Thèse de doctorat en Littérature et civilisation française

Sous la direction de Jacques Berchtold.

Soutenue le 30-11-2015

à Paris 4 , dans le cadre de École doctorale Littératures françaises et comparée (Paris) , en partenariat avec CELLF (laboratoire) .

Le président du jury était Florence Lotterie.

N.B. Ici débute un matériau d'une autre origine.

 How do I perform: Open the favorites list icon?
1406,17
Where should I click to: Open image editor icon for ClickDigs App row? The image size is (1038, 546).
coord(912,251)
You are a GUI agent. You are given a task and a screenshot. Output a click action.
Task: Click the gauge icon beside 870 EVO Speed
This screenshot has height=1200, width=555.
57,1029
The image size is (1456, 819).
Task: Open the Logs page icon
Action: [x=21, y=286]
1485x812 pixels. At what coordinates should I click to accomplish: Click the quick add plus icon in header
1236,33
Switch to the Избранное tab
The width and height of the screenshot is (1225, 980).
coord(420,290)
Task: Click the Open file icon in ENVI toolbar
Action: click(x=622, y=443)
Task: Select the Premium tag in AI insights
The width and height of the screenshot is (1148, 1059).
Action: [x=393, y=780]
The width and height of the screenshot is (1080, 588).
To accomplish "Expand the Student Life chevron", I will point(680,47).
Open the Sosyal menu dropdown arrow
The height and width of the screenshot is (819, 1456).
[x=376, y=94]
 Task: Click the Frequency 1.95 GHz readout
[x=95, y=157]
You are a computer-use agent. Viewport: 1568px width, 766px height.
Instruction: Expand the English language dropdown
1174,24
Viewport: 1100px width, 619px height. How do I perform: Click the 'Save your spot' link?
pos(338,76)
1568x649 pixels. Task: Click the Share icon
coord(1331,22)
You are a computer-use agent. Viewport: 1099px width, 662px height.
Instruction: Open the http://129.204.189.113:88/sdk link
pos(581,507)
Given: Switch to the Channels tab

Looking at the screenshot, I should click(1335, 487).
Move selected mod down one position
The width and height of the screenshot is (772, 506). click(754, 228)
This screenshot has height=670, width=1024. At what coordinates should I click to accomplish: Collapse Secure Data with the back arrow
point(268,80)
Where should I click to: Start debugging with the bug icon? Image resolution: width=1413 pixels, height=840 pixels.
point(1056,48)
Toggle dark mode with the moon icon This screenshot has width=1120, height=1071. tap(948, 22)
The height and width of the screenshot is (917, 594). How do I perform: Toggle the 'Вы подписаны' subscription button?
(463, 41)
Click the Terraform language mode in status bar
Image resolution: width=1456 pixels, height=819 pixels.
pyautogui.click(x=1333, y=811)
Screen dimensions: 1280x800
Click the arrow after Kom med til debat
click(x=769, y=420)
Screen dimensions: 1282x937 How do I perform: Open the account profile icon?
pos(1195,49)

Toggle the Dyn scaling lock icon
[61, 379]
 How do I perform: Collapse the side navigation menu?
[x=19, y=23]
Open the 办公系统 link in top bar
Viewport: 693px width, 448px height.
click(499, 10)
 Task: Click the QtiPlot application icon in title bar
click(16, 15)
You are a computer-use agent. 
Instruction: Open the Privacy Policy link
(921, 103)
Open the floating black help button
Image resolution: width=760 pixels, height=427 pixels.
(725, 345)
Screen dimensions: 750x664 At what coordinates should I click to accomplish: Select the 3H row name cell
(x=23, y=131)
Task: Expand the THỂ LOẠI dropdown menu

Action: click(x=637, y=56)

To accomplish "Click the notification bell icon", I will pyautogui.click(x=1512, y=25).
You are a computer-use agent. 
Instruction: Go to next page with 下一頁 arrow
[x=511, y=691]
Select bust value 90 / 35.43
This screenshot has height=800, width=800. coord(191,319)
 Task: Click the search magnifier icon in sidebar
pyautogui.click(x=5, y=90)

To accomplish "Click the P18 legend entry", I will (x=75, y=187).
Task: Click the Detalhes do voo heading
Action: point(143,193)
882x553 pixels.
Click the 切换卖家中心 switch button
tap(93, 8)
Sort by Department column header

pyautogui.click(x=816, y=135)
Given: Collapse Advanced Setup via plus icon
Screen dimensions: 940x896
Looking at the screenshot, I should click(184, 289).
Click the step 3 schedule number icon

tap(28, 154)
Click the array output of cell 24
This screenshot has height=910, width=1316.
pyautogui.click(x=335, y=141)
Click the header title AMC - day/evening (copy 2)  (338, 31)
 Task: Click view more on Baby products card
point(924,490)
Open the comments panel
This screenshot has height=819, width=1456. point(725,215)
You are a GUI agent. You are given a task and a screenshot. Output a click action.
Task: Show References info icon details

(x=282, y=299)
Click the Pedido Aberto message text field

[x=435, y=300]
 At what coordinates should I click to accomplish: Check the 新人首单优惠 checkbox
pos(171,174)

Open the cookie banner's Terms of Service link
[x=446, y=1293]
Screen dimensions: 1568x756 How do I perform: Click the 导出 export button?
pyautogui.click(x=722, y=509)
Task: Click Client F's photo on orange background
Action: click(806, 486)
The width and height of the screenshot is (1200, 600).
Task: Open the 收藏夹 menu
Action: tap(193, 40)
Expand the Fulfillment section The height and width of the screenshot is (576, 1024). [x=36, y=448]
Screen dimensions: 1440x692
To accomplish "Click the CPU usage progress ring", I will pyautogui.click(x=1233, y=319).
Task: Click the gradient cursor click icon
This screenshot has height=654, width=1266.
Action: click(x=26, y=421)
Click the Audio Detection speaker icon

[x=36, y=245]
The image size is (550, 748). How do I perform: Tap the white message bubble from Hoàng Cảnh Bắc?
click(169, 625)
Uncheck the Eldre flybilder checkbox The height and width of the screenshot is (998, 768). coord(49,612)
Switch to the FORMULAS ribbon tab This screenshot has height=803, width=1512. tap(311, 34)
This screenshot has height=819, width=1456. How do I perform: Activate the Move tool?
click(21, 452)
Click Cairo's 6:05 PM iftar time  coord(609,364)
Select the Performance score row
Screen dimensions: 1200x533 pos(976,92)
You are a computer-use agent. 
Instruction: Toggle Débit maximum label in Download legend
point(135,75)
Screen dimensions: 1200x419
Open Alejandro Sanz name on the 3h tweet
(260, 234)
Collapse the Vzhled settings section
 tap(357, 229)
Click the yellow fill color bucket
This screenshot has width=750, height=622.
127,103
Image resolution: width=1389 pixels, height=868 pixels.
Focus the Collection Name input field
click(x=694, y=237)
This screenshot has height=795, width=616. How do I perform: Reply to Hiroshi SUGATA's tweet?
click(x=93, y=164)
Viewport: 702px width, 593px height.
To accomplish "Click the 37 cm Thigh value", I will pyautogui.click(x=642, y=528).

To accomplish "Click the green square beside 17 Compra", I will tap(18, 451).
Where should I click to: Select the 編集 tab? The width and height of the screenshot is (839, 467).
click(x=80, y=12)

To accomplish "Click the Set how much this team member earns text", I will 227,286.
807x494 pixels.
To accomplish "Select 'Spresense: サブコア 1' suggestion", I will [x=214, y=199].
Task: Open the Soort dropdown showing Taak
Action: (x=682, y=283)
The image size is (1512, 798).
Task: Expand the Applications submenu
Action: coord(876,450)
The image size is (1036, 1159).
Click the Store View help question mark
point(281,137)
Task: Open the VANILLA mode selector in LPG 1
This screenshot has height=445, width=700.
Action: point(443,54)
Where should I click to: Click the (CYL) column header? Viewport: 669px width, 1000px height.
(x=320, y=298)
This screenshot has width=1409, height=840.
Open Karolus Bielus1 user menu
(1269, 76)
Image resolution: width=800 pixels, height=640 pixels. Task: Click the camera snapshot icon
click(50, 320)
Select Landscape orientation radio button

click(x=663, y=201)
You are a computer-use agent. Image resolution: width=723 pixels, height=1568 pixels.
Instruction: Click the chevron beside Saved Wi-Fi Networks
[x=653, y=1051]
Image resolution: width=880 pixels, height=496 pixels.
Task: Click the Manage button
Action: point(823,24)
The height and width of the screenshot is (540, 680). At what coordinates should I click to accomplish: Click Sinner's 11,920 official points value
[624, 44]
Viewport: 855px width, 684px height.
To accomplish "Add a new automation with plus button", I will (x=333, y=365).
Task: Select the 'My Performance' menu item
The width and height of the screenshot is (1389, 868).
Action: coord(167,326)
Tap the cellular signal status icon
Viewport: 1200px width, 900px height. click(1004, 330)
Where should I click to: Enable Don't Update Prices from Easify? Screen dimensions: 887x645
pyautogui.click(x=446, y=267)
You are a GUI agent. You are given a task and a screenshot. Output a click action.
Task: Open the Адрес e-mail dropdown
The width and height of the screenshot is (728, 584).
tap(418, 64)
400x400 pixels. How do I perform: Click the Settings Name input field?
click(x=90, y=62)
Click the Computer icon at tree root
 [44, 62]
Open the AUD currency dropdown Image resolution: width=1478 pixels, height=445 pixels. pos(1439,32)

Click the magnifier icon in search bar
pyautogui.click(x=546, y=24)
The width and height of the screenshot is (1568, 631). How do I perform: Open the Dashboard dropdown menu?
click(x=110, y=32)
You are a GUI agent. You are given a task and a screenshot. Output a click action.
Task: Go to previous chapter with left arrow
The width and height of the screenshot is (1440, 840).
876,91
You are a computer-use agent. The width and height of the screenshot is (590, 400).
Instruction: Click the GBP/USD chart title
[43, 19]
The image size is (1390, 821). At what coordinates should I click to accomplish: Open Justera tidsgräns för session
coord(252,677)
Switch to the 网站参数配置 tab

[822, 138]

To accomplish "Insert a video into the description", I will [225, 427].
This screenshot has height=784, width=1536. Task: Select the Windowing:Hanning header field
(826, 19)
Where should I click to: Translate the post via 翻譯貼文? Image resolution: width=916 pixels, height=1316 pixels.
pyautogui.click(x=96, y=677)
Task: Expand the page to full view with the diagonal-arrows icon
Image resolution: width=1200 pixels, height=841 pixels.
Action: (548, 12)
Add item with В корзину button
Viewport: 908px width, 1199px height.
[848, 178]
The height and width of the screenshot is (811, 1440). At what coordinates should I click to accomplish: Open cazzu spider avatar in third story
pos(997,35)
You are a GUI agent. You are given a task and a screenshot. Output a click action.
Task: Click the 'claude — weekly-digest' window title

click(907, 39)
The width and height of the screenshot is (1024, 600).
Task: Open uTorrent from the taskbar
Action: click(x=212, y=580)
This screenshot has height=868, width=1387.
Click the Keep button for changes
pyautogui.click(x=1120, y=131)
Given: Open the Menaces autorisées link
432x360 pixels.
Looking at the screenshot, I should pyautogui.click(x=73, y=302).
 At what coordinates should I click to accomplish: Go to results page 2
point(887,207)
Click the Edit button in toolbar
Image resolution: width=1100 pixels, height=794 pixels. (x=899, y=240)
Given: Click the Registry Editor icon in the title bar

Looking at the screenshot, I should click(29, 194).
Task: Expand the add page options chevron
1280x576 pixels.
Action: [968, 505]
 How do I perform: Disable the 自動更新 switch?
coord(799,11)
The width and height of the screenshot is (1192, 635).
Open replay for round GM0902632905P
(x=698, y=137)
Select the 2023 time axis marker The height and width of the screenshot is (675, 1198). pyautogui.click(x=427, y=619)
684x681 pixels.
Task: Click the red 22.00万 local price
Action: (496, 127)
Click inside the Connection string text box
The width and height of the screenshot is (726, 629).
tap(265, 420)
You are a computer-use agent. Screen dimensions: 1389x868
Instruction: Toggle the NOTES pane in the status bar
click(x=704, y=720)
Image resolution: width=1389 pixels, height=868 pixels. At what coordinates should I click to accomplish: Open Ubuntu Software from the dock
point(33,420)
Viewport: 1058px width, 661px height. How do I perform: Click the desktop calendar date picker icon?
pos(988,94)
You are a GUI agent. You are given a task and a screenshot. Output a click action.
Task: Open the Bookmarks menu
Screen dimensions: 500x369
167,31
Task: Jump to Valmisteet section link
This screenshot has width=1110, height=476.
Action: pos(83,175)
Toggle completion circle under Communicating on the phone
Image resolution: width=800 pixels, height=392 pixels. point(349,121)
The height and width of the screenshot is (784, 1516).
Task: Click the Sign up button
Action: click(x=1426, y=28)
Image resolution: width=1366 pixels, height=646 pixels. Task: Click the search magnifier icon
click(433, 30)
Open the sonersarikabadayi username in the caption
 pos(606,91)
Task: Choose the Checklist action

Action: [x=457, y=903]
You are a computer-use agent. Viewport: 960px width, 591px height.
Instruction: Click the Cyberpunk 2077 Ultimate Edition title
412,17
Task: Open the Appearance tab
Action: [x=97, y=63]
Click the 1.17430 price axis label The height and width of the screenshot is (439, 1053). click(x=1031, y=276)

Le jury était composé de Jean-Christophe Abramovici, Michel Delon, Stéphanie Genand, Philippe Roger.


  • Résumé

    La notion d’animalité est au cœur des préoccupations du siècle des Lumières comme de l’œuvre de Sade, qui la place au centre de son entreprise de déstabilisation des valeurs et de son système scandaleux. Avec lui, l’animal apparaît pour ce qu’il est véritablement au plan philosophique : un merveilleux dynamiteur de certitudes propre à ébranler tous les systèmes trop rigides ; une bombe à retardement éthique susceptible de ruiner toute morale et d’autoriser tous les crimes ; un dangereux laboratoire intellectuel où se théorise et s’expérimente toute grande déshumanisation à venir. Héritier du matérialisme philosophique de son temps, Sade refuse en effet de voir en l’Homme autre chose qu’un banal agencement d’atomes, qu’une très ingénieuse mécanique, et fait ainsi de lui un simple animal parmi d’autres ; mais, à la différence de ses maîtres à penser, lui entend bien tirer toutes les conséquences morales d’une telle destitution métaphysique. Greffant à cette rentrée dans le rang ontologique toute l’infamie de l’ancienne conception de l’animal, qui voyait en ce dernier sur le plan moral un inquiétant concentré de tous les vices et de toutes les licences, l’écrivain en vient à proposer la synthèse aberrante des aspirations et des craintes de son époque. Prenant la posture d’un Rousseau gagné au crime, il imagine une entreprise de renaturation pour le pire de l’espèce humaine, où l’Homme vient se faire loup pour l’Homme avec l’appui de la logique et la bénédiction de la raison. Programme de retour résolu à l’animalité qu’il ne parvient toutefois pas toujours à tenir, l’animal se révélant pour lui aussi un terrain philosophique piégeux.

  • Titre traduit

    Beast within Man : human animality in Sade’s works


  • Résumé

    Animality is one of the most topical questions for the thinkers of the Enlightenment. The nature of the soul and the criterion of men’s specificity, the origin of knowledge and the functioning of the body, the classification of species and the animal’s rights are all at the heart of debates and reflections of the time. And so they are in the marquis de Sade’s works, whose ambition to destabilize the humanistic values finds with this question a very convenient philosophical instrument. With Sade, the animal appears in fact what he is as far as philosophy is concerned: a powerful weapon for skeptical thinkers, a metaphysical bomb able to blow away all ethics, an operative concept to work out the next enslavements to come. Inspired by the French materialist thinkers, Sade considers Man as an animal amongst others and views human beings as mere assembling of atoms and efficient machineries; but contrary to them, he tries to draw the conclusions of such a statement and tends to make him a brute. Playing the part of some sort of criminal Rousseau eager to push mankind into violence and depravation, he rationally advocates a frightening return to the most primitive bestiality and calls for a general step back to the times when Man was still a wolf for Man. A program that however he isn’t always able to stick to, animal turning out to be a very tricky philosophical ground even for him.